Aim of the task:
Answer from the text below on thermal methods of analysis:
(a) What are the two basic types of DSC instruments?
(b) Which type of TG is run at constant weight?
(c) What does Ti stand for in the weight loss curve?

Source text:

● ● ● ●

Thermal Methods of Analysis

Content

a. Fundamental Definition.

b. Theory.

c. Instrumentation and Applications of Thermo Gravimetric Analysis (TGA).

d. Differential Thermal Analysis (DTA).

e. Differential Scanning Calorimetry (DSC).

f. Thermo Mechanical Analysis (TMA) (Figure 1).

Figure 1:

Fundamental Definition

Thermogravimetry (TG)

The mass of a sample is measured as a function of the temperature, which increases linearly e.g. from RT to 1200 °C.

Calorimetry

It is the process in the study of heat transfer during physical and chemical processes

a. A device for measuring the heat transferred.

b. It was found Lavoisier and Laplace (1782 -1784).

TGA and DSC

I. Thermo Gravimetric Analysis (TGA)

a. Mass change of a substance measured as function of temperature the substance is subjected to a controlled temperature program.

b. Mass is lost if the substance contains a volatile fraction.

II. Differential Scanning Calorimetry (DSC)

a. Provides information about thermal changes that do not involve a change in sample mass.

b. More commonly used technique than TGA.

c. Two basic types of DSC instruments: heat-flux and power compensation.

Thermal Methods

Thermal analysis incorporates those techniques in which some physical parameter of the system is determined and recorded as a function of temperature (ΔT). Measurements based on dynamic relationships between temperature and Mass, Volume, Heat of reaction. Thermal methods are as following

a. Thermo Gravimetry Analysis (TGA).

b. Derivative Thermogravimetric Analysis (DTG).

c. Differential Thermal Analysis (DTA).

d. Differential Scanning Calorimetry (DSC).

e. Thermometric Titration (Table 1).

Table 1: Classification of analytical method.

Thermogravimetric Analysis

Definition

It is a technique where by the weight of substance, in an environment heated or cooled at a controlled rate, is recorded as a function of time or temperature. A large number of chemical substances incariably decompose upon heating and this idea of heating a sample to observe weight changes is the underlying principle of TGA. Three Types of TG:

a. Isothermal or static TG (Constant T).

b. Quasistatic TG (Constant weight).

c. Dynamic TG (T changing in linear rate).

Principle

The principle of the technique can be illustrated by the weight loss curve of compound (Figure 2 & 3).

Figure 2: Weight loss curve of compound.
AA': compound is stable.
A'B': weight loss.
Ti: Procedural decomposition temperature (Lowest T at which the cumulative mass change reaches a magnitude that the thermo balance can detect).

● ● ● ●

Excerpted data:

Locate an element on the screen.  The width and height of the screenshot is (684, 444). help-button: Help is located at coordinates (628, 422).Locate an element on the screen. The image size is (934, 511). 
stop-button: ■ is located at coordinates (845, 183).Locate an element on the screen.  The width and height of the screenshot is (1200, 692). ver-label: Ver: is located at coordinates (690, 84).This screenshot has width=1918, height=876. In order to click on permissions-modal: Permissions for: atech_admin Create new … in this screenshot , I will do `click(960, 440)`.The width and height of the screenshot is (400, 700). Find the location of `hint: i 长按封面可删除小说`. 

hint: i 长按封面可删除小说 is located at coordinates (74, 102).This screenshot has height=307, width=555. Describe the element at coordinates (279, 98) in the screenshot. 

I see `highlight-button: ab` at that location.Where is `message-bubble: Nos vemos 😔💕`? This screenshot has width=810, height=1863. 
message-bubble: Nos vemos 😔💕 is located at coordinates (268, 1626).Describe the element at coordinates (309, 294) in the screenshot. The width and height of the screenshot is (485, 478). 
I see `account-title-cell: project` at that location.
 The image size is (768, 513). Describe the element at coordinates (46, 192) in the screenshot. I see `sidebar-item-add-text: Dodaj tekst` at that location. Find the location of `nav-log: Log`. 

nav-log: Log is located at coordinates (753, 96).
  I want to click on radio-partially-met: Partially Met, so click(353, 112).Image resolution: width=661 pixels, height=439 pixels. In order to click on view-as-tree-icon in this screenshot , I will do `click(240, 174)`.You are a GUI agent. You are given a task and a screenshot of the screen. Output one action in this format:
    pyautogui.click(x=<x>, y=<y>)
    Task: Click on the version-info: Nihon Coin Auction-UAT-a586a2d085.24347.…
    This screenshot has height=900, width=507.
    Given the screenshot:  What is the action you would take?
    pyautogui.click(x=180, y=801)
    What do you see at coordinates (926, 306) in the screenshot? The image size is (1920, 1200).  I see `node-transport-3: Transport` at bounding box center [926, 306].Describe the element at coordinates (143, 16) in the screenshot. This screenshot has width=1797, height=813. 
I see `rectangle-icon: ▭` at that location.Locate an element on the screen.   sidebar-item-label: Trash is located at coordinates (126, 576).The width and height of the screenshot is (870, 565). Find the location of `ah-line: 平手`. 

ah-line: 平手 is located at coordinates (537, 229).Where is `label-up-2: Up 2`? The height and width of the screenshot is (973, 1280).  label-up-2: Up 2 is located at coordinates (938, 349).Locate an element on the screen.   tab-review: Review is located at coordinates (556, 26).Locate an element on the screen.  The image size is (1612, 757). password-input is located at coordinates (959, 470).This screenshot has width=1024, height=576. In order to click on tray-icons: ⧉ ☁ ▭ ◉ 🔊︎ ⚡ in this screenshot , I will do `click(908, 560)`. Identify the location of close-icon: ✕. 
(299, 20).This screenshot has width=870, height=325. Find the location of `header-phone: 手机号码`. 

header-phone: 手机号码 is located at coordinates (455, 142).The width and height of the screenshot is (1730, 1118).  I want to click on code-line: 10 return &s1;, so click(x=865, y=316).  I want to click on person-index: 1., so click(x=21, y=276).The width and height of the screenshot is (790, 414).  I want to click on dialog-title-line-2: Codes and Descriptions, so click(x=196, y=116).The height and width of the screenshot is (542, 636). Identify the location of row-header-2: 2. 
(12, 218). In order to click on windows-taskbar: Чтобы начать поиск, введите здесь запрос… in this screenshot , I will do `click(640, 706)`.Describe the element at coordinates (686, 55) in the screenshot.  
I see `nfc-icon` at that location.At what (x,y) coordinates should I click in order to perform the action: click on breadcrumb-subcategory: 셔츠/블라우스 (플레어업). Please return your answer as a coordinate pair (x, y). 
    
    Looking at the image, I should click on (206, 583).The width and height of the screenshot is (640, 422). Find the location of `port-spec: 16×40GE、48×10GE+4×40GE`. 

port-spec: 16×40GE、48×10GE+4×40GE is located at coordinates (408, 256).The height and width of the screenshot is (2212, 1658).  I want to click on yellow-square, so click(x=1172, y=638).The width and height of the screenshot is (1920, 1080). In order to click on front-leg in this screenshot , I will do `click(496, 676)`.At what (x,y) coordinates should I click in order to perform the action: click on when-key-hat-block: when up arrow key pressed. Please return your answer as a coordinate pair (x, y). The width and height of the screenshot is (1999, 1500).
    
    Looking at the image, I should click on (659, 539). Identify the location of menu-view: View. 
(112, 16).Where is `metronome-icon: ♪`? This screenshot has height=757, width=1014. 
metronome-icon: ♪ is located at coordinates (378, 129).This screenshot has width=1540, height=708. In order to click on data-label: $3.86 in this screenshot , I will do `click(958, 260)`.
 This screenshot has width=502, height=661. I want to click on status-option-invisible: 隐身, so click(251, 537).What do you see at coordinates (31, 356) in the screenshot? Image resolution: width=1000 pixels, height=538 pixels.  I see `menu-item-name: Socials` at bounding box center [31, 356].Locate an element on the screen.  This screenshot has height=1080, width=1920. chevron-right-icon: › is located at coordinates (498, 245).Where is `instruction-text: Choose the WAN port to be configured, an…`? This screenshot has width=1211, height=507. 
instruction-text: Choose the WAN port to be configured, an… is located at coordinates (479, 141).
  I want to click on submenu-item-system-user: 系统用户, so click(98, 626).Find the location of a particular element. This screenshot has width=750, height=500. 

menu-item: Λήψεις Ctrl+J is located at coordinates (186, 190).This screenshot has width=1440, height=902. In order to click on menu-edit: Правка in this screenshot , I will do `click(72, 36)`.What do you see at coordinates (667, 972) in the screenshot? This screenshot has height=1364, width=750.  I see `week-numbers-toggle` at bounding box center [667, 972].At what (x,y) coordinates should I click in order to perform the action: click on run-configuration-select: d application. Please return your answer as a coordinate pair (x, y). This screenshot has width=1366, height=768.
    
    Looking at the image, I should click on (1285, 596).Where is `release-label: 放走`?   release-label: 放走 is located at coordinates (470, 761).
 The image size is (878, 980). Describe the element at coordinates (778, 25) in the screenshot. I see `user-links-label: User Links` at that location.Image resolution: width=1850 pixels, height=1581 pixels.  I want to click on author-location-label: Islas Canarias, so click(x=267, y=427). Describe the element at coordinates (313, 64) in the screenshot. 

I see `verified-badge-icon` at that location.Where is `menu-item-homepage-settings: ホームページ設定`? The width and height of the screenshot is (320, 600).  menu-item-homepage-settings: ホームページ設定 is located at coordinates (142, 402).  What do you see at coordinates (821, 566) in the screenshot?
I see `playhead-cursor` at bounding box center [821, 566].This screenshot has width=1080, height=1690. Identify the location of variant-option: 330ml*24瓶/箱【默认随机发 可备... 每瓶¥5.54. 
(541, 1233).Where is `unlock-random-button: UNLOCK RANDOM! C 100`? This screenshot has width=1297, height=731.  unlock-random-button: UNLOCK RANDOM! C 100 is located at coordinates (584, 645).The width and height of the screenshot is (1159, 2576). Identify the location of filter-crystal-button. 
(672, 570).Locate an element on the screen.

● ● ● ●

Task result:
(a) Heat-flux and power compensation.
(b) Quasistatic TG.
(c) Procedural decomposition temperature.